Work item >> The word "computer" marks the lines to keep; find each one in the data and copy it.

*** Exercise inputs Section Begins ***

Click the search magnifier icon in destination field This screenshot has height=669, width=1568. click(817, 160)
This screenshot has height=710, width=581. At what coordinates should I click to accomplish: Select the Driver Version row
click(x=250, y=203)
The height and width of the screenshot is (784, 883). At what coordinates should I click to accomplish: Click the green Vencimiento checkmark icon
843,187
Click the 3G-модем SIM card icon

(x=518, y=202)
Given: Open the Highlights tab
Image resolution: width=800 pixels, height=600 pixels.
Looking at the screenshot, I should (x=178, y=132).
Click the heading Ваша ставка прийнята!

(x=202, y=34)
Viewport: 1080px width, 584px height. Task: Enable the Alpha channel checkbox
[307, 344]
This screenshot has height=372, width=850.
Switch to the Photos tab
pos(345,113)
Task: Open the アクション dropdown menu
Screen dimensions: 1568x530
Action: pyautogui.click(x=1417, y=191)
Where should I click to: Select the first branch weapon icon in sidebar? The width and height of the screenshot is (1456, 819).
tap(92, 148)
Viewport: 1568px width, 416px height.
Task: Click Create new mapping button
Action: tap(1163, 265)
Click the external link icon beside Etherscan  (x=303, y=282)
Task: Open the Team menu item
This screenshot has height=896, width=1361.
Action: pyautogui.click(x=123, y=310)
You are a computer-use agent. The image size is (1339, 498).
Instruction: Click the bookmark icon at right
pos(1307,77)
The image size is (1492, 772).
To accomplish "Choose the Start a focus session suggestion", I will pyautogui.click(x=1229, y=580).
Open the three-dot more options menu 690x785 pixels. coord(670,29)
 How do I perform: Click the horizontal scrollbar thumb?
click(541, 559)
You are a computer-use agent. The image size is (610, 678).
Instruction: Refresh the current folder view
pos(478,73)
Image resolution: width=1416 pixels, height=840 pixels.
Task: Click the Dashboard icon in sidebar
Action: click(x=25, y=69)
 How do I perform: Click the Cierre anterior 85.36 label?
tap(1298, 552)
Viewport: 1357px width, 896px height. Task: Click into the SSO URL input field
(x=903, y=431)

*** Exercise inputs Section Ends ***

Written answer >>
You are a computer-use agent. The image size is (1339, 498).
You are a computer-use agent. The image size is (610, 678).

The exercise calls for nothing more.